4) Ebî Mahnef, ibn-i Ziyâd askerinin seksen bin suvârî olduğunu bildirdi. Bunların hepsi Kûfeli idi dedi.(Nâsih-ut-tevârîh, c. 6., s. 173).
5) O zemân Kûfeden başka yerlerde bulunan şî’îlerden hiçbiri imâma yardıma gelmedi. Hâlbuki imâm-ı Hüseyn, Kûfelilerin mektûblarına cevâb yazarken, Basralılara da mektûb gönderip, kendisine yardım etmelerini istemişdi. Basra şî’îleri de, yardım edeceklerini yazmışlardı. (Cilâ-ül’uyûn).
İmâm-ı Hüseyni Kerbelâda şehîd edenler, dahâ önce, imâm-ı Alîye ve imâm-ı Hasene de hıyânet ve zulm etmişlerdi. Oniki bin kişi, birleşerek, imâm-ı Hüseyne mektûb yazdılar. Kendisini Kûfeye da’vet etdiler. Yardım edeceklerine söz verdiler. Fekat, imâm-ı Hüseynin gönderdiği, amcası oğlu Müslim bin Ukayli şehîd etdiler. Sonra, imâm-ı Hüseyn gelince, Yezîdin askeri şekline girerek, onu da Kerbelâda şehîd etdiler. Müseyyib bin Nuhbe ismindeki şî’înin Ömer bin Sa’d ibni Ebî Vakkâs ile birlikde Kerbelâya gitdiğini (Mecâlis-ül-mü’minîn) şî’î kitâbı yazmakdadır.

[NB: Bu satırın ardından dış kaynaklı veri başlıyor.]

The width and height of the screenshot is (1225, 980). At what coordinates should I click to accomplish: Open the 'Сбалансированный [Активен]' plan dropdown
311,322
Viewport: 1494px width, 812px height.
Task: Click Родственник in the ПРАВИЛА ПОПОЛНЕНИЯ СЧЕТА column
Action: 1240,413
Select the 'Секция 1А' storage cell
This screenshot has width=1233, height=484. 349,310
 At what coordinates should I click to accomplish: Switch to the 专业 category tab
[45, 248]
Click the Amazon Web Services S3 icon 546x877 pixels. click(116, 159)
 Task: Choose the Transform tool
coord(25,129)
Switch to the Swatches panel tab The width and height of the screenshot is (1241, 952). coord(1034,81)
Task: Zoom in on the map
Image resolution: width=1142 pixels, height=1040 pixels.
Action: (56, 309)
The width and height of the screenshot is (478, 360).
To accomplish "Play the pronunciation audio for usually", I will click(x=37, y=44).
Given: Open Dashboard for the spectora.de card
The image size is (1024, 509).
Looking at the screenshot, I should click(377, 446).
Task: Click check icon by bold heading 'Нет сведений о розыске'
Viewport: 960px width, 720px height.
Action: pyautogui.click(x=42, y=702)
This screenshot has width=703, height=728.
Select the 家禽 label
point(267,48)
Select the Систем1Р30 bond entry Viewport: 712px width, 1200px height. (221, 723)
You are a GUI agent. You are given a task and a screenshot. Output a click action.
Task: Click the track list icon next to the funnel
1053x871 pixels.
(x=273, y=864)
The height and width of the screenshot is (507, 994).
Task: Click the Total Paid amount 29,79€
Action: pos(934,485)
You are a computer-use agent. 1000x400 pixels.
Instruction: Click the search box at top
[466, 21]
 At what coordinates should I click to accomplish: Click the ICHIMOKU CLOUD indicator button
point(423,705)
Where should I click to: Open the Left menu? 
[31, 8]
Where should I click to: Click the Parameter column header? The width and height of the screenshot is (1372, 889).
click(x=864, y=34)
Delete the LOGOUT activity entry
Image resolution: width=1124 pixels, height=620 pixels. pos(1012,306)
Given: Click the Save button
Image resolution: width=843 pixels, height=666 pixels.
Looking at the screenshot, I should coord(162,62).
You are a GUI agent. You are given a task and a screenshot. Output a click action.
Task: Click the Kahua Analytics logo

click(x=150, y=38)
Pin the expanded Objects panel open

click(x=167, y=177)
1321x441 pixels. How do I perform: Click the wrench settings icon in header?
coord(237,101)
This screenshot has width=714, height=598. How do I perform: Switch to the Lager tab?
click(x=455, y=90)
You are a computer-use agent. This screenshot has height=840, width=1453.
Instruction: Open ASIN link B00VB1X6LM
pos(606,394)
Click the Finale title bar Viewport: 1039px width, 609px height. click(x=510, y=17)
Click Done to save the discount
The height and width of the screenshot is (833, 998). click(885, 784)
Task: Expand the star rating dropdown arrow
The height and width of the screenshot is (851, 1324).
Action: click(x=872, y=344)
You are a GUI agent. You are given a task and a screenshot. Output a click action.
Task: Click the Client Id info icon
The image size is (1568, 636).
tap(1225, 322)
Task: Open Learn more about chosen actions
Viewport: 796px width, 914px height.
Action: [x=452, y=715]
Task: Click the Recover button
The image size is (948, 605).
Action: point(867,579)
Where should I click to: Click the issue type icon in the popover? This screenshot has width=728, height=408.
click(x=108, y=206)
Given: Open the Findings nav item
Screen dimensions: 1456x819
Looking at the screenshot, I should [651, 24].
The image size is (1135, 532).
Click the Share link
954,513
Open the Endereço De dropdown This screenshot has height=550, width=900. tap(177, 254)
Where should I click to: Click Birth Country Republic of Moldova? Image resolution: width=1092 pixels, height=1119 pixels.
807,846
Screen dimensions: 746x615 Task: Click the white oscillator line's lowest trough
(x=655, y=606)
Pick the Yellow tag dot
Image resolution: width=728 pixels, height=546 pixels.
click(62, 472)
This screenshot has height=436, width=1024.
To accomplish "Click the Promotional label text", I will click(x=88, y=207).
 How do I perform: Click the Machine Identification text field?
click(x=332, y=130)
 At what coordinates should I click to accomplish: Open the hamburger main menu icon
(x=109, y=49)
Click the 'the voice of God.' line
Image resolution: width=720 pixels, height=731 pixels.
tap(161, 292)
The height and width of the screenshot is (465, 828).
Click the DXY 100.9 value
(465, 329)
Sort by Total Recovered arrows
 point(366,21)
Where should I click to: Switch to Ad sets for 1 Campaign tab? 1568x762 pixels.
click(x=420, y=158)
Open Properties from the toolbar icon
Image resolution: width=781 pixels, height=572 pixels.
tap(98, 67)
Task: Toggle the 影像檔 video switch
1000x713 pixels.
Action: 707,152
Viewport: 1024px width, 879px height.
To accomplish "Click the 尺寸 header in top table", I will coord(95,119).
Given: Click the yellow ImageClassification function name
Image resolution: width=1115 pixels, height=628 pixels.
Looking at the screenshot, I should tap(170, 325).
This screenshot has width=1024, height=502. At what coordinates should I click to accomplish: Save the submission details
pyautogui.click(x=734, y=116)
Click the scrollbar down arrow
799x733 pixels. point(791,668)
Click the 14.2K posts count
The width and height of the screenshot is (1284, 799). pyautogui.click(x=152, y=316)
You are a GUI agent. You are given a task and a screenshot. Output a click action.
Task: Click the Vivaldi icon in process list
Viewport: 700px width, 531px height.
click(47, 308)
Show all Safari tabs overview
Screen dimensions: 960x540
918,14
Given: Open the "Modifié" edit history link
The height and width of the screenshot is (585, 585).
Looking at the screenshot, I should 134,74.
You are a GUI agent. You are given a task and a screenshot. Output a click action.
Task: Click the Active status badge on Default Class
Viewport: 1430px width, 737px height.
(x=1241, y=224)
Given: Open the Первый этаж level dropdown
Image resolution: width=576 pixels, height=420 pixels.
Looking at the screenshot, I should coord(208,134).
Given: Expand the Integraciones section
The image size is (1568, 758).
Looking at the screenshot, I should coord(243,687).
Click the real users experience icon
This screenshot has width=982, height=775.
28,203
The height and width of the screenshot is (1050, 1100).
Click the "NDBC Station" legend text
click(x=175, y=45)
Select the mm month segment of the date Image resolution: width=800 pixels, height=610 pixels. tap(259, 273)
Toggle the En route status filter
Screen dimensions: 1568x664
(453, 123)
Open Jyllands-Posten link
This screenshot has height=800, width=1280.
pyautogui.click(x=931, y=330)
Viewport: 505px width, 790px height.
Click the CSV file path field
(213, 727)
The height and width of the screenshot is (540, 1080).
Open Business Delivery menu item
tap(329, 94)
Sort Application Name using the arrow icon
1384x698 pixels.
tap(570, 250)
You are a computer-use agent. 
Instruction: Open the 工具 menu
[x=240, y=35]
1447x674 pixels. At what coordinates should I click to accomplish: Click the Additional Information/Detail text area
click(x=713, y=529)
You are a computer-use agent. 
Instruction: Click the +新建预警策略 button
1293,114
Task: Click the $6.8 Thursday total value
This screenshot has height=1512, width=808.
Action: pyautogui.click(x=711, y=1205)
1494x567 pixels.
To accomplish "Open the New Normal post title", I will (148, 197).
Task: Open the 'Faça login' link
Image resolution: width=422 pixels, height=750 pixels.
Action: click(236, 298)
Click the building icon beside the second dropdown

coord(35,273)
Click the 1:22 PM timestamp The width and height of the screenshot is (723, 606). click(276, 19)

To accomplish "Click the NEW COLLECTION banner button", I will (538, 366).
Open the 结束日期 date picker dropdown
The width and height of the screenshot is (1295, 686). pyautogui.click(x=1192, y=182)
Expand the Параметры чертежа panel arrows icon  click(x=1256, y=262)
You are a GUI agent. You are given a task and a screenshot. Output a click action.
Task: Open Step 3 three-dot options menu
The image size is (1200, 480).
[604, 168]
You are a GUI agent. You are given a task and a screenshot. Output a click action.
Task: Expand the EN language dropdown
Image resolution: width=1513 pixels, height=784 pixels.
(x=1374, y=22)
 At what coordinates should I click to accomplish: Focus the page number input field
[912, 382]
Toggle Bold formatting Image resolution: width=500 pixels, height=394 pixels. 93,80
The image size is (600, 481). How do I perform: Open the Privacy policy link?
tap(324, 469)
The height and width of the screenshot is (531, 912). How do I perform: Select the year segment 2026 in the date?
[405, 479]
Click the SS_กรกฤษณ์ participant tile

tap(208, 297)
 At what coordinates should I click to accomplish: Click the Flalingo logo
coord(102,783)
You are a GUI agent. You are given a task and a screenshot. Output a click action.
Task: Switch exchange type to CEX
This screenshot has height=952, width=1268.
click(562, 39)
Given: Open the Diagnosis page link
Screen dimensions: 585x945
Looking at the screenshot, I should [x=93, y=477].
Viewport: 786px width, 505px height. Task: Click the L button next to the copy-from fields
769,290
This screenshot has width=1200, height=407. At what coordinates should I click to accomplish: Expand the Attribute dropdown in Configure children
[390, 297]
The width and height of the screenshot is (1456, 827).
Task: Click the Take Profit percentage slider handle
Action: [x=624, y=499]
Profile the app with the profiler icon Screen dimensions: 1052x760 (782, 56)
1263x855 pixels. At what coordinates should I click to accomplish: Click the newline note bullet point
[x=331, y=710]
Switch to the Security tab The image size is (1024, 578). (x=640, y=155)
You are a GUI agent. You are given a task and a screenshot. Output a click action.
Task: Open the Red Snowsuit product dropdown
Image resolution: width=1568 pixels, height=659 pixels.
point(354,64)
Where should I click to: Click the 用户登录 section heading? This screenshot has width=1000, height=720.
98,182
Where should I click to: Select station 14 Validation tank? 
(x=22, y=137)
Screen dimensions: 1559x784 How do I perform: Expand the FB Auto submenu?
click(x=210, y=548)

6) Şîs bin Rebî’î, Ömer bin Sa’dın emri ile, dört bin şî’îye kumanda ederek imâma karşı saldırdı. (Cilâ-ül’uyûn).
7) İmâmın mubârek başını kesmek için, atından ilk inen habîs, Şîs bin Rebî’î idi. (Hulâsat-ül-mesâib, s. 37).
8) İmâm-ı Hüseyn, kendisine saldıranlar arasında Mücâr bin Haceri ve Yezîd bin Hârisi görünce, (bana yazdığınız da’vet mektûblarını unutdunuz mu?) dedi. (s. 138).
9) İmâmın askerinin sol kol kumandanı olan Habîb bin Müzâhir, imâm şehîd olunca güldü ve (Aşûre günü, sevinç ve bayram zemânıdır) dedi.
10) Şî’î âlimlerinin meşhûrlarından kâdî Nûrullah Şüsterî de, imâm-ı Hüseyni şehîd edenlerin şî’î olduklarını bildirdi.
Tenbîh: Ehl-i sünnet âlimleri, mezhebsizlerin dalâletde olduklarını ve islâmiyyeti içerden yıkmağa çalışdıklarını bildirmek için, çok kitâb yazdılar. Bu kıymetli kitâblardan otuzikisinin ismi ve yazarlarının ismleri ikiyüzaltmışüçüncü sahîfedeki 80. ci mektûbun sonunda bildirilmişdir.